Response to sex steroids can be classified as organizational or activational (22, 23). Organizational effects persist even if steroids are later removed. An example would be steroidal actions in utero that determine male or female genitalia. Activational effects can occur throughout the lifespan and are more reversible, such as increased muscle mass caused by testosterone and the bone-strengthening effects of estrogen. We sought to determine if sex steroids have organizational effects and/or activational effects with respect to cardiac iron loading. Experiments were performed in gonadectomized mice, allowing for hormonal regulation by subcutaneous implants. Since testosterone can act through both androgenic and estrogenic mechanisms, we studied cardiac iron responses to testosterone, dihydrotestosterone and estrogen.

To evaluate possible sex differences in cardiac iron overload, we used the hemojuvelin knockout mouse (HJV KO), a model of juvenile hemochromatosis, supplemented with dietary iron. Our goal was to mimic the cardiac iron exposure found in transfusional siderosis. Although HFE mutations are more common than HJV mutations in humans, cardiac iron accumulation does not occur on an experimentally feasible timescale (many decades). The HJV mice continuously absorb iron from their diet, overcoming the high spontaneous iron elimination mechanisms found in rodents, and develop myocyte iron levels similar to that found in human adolescents with transfusional siderosis or juvenile hemochromatosis (24). Although high total cardiac iron levels can also be produced by iron dextran injections in rodents, iron is preferentially retained in cardiac phagocytic cells (which humans lack) rather than myocytes (25). Without a means to separately track changes in myocyte and phagocytic cell iron burdens, response of iron dextran models to therapies can be difficult to translate to humans. Thus, we believe that severe hemochromatosis mutants, such as HJV KO, represent the closest practical mimic to cardiac siderosis experienced in transfusional iron overload.

Methods

Animals

Mice were housed in the Animal Care Facility of Children's Hospital Los Angeles. All studies were carried out with approval of the Institutional Animal Care and Use Committee of Children's Hospital Los Angeles. Hemojuvelin (HJV) knockout mice were used in order to induce dietary iron overload; these mice have the background strain of 129S6/SvEvTac and were obtained from the lab of Dr. Nancy Andrews at Children's Hospital Boston (26). At four weeks of age, female mice were ovariectomized (OVX) and male mice were castrated (OrchX). Female mice received either an estrogen implant (OVX+E) or a cholesterol control (OVX); males received an implant containing testosterone (OrchX+T), dihydrotestosterone (OrchX+DHT), estrogen (OrchX+E), or cholesterol (OrchX). There were 7 mice per group; OVX and OrchX groups had 12 mice per group. The mice were placed on a high iron diet for the 8 weeks following gonadectomy (1400 ppm Fe, Newco Distributors Inc.). A high iron diet was necessary in order to overcome the rodents' up regulation of iron excretion during iron overload, a phenomena that is not seen in humans. Also, a high iron diet allowed for the development of cardiac iron loading in a short period of time. At 12 weeks of age the mice were sacrificed and the heart and liver tissue were harvested.
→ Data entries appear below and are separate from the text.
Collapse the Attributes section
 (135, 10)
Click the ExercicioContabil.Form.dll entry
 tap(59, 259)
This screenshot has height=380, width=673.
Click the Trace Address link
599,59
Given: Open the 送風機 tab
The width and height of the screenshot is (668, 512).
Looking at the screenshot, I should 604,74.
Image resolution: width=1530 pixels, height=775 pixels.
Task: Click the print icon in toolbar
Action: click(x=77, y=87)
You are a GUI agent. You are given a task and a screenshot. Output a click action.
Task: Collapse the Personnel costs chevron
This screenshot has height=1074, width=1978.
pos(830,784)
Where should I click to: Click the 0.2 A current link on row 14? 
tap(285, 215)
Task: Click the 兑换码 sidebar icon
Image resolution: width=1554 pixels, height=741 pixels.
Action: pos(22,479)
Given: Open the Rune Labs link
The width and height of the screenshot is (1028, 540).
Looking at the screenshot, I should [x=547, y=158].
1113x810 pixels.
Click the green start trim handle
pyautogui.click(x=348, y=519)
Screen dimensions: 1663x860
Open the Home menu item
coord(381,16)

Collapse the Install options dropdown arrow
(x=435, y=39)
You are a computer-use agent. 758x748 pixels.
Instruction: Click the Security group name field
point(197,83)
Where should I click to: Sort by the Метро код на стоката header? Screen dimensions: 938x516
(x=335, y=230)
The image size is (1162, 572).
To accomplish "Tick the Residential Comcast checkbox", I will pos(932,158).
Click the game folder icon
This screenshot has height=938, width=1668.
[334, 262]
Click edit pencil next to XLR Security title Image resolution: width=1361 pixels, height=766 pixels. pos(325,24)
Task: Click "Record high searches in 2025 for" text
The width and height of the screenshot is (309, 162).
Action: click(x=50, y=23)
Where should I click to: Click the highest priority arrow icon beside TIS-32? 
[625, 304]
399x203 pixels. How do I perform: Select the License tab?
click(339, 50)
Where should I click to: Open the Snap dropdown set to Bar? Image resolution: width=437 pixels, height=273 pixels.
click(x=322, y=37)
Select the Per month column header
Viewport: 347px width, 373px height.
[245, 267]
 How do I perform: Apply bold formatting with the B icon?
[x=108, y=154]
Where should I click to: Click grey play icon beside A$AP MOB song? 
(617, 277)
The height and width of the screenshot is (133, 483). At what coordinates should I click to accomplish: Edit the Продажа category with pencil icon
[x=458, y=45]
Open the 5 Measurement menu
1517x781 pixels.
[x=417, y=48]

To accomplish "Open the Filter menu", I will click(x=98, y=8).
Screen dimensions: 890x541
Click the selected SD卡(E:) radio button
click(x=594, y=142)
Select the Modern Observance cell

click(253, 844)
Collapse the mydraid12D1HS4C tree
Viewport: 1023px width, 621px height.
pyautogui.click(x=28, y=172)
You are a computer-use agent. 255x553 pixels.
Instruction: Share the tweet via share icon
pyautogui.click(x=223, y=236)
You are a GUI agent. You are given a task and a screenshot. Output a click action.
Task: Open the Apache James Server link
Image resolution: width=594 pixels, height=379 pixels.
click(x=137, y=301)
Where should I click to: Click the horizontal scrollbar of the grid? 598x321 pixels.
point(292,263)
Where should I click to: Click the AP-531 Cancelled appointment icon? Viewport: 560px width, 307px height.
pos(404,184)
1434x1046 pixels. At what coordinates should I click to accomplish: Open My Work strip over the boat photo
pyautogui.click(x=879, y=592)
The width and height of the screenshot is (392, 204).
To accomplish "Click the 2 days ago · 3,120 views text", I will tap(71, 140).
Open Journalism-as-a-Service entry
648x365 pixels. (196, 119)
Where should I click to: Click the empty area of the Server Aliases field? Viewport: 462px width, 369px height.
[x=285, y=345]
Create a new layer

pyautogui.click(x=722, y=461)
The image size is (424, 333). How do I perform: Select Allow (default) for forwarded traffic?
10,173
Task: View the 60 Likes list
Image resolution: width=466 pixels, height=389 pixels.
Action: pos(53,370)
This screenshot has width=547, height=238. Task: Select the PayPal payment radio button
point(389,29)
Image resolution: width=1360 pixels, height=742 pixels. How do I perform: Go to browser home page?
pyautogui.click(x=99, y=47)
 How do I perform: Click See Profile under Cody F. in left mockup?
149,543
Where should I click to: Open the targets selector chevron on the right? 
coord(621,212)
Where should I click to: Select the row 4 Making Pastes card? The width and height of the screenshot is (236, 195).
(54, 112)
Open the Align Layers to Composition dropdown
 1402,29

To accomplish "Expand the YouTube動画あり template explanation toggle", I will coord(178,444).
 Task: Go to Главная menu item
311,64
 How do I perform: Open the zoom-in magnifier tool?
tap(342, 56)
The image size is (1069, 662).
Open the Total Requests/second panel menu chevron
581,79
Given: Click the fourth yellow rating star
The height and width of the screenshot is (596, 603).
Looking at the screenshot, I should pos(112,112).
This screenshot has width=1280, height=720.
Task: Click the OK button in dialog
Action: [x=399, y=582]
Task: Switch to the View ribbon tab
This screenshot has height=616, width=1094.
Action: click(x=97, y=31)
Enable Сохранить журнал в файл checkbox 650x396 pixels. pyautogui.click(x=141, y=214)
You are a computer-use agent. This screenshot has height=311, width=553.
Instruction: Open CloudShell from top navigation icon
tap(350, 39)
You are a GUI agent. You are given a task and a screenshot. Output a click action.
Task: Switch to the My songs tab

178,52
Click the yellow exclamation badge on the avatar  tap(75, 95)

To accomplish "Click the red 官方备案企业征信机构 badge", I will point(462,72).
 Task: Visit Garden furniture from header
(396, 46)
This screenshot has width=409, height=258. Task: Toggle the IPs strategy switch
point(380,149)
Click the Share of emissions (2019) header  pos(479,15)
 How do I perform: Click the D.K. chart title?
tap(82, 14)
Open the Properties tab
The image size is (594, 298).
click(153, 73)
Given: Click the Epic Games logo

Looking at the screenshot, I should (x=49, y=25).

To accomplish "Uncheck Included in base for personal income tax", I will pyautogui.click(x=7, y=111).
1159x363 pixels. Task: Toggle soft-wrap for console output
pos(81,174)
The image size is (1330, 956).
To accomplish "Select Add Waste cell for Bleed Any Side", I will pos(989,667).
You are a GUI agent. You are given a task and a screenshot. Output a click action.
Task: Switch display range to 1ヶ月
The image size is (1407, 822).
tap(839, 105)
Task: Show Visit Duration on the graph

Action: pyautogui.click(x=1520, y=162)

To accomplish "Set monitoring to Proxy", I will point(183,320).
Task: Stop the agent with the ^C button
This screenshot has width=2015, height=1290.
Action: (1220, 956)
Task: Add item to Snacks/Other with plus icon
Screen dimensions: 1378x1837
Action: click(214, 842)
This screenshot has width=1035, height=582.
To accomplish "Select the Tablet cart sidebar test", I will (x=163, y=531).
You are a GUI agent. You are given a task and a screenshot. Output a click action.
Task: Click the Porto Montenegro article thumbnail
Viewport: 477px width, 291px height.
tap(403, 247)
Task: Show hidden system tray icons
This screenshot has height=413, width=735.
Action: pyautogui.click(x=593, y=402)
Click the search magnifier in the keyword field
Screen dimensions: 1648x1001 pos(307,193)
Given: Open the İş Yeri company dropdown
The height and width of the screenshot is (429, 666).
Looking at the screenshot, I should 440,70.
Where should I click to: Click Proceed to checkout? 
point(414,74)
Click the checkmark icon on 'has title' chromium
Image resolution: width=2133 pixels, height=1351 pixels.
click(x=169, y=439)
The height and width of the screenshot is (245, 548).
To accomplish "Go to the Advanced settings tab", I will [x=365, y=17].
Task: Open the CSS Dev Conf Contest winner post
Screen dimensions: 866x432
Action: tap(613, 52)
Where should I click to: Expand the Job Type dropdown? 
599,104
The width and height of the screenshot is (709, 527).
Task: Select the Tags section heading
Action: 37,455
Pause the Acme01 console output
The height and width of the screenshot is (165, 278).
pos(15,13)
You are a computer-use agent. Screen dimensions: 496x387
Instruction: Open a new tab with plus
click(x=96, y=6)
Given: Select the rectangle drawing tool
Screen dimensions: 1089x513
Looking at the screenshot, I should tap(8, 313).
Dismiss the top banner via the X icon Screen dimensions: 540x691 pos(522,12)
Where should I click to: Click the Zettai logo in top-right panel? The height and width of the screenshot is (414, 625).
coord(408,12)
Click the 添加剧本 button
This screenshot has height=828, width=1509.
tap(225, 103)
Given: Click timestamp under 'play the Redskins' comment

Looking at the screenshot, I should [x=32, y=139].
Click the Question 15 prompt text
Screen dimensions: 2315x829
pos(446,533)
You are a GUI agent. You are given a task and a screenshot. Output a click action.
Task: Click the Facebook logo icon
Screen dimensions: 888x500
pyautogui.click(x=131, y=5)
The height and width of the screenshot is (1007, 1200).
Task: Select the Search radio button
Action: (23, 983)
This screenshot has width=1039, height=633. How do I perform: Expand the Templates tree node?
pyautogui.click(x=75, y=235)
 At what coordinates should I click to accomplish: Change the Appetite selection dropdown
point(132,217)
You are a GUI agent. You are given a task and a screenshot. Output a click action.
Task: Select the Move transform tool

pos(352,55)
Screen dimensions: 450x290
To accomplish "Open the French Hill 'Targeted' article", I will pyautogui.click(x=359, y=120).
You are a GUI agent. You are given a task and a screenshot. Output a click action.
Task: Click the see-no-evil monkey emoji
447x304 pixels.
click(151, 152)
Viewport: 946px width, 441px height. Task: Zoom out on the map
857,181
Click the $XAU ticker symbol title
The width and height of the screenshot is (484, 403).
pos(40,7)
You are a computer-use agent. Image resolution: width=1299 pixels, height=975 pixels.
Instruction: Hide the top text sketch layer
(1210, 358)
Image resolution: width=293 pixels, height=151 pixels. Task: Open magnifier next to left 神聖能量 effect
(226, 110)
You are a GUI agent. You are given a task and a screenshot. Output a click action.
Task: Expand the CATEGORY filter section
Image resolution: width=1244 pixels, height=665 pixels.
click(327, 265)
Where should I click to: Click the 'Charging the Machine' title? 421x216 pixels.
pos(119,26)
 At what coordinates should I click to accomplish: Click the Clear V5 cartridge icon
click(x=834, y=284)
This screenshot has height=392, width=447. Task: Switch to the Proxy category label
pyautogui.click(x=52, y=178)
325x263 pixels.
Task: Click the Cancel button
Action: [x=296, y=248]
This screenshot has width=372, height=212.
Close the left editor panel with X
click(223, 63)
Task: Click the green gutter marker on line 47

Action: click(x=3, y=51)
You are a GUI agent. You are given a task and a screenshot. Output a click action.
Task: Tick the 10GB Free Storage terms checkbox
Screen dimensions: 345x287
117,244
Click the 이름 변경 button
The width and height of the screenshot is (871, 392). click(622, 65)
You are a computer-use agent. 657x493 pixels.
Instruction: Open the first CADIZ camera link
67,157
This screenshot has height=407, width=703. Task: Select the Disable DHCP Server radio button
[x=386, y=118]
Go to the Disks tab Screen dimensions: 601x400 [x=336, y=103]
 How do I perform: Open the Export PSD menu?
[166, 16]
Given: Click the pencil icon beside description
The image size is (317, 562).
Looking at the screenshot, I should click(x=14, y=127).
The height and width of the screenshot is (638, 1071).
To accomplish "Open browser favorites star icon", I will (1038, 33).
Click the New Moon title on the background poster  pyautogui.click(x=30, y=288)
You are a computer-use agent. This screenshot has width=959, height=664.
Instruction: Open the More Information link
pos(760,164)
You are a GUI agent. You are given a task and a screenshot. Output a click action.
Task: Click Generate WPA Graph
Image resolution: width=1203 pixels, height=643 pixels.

Gonadectomy and Hormone Implants

All surgeries were performed under Avertin anesthesia (250 mg/kg). Orchiectomy was performed via mid-line scrotal incision and ovariectomy was performed through bilateral dorsal flank incisions. Steroids were replaced at physiologic levels by Silastic implant sc. Males received a 5 mm implant (o.d. 2.16 mm, i.d. 1.02 mm, Dow Corning, Midland, MI) filled with crystalline testosterone (Steraloids, Newport, RI). Females received a similar implant of estradiol (1:1 17β-estradiol:cholesterol). These implants have been shown to restore normal male and female phenotypes in numerous previous studies (27-30).

Iron quantification

Heart and liver specimens were digested in 100% nitric acid at 80°C for 10 minutes; an equal volume of 30% H2O2 was then added and digestion continued at 80°C for an additional 10 minutes or until the tissue was completely dissolved. Digested samples were diluted with reagent grade water to 2% nitric acid concentration and analyzed by flame atomic absorption spectrophotometry (Perkin Elmer, Waltham, MA).

RT-PCR

RNA was extracted using the RNeasy Protect Mini Kit (Qiagen, Valencia, CA). Tissues were excised and submerged in RNA Later solution immediately after sacrificing the mouse. Tissue samples in RNA Later solution were stored at -20°C until RNA extraction was performed. cDNA was synthesized using the SuperScript III First-Strand Synthesis System (Invitrogen, Carlsbad, CA). RT-PCR reactions were done using the Power SYBR Green PCR Master Mix (Applied Biosystems, Carlsbad, CA). Samples were run on a 7900 HT Fast Real-Time PCR System (Applied Biosystems, Carlsbad, CA). Linearity of amplification was verified for all primers. Hepcidin expression was reported as percentage of β-actin expression. Cardiac iron transporters were measured as a percentage of GAPDH expression. Primer sequences were as follows: Hepcidin forward 5-CTGAGCAGCACCACCTATCTC-3, reverse 5-TGGCTCTAGGCTATGTTTTGC-3; β-actin forward 5-GACGGCCAGGTCATCACTATTG-3, reverse 5-CCACAGGATTCCATACCCAAGA-3 (31); Zip14 forward 5-GAGCCAACTGATAATCCATTGCT-3, reverse 5-GTCAACGGCCACATTTTCAA-3 (32); L-type calcium channel forward 5-GATGGGATCATGGCTTATGG-3, reverse 5-GGCCAGCTTCTTTCTCTCCT-3 (33); T-type calcium channel forward 5-ACCCTCCCCAAAGAAAGAT-3, reverse 5-GCTTACATGGGACTTTTCAG-3 (34); GAPDH forward 5-CAATGTGTCCGTCGTGGATCT-3, reverse 5-GTCCTCAGTGTAGCCCAAGATG-3 (35).

Statistical Analysis

All statistical tests were performed using JMP 5.1 (SAS, Cary, North Carolina). Since hormone treatment groups differed in males and females, steroid effects were evaluated in each sex separately by one-way analysis of variance (ANOVA). Post-hoc comparisons using Dunnett's method were performed using OrchX and OVX as control populations for males and females, respectively. A two-way ANOVA was performed to assess for possible interaction between estrogen treatment and sex in determining cardiac iron concentration. When no treatment group differences were observed, data were pooled across sex and analyzed using an unpaired t-test.

Results

Hormone replacement had significant effects on heart mass in both sexes (Table 1). In females, estrogen reduced heart weight compared with OVX females (p<0.01). In males, OrchX+T males had significantly bigger hearts than OrchX (p<0.01). Body weight was significantly reduced in OVX+E vs. OVX, as well as in OrchX+E vs. OrchX (p<0.001 and p<0.01, respectively). The heart/body weight ratio was significantly altered in OrchX+T compared to OrchX males (p<0.05).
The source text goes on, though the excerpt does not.